_EXERCISE REQUIREMENTS_. Without the images, repeat every line of the listing verbatim.

_EXERCISE MATERIAL_.
^^^^^^^^

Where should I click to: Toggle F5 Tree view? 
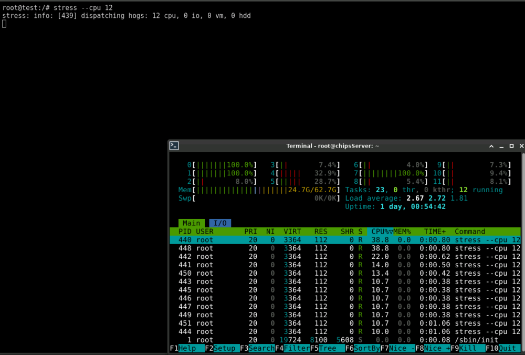tap(328, 348)
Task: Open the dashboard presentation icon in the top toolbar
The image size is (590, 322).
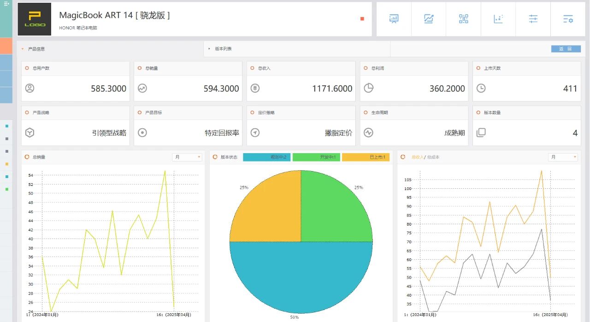Action: point(394,19)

^^^^^^^^

_ANSWER BOX_.
Where should I click to: Toggle F5 Tree view? 
tap(328, 348)
Task: Open the dashboard presentation icon in the top toolbar
The image size is (590, 322).
Action: point(394,19)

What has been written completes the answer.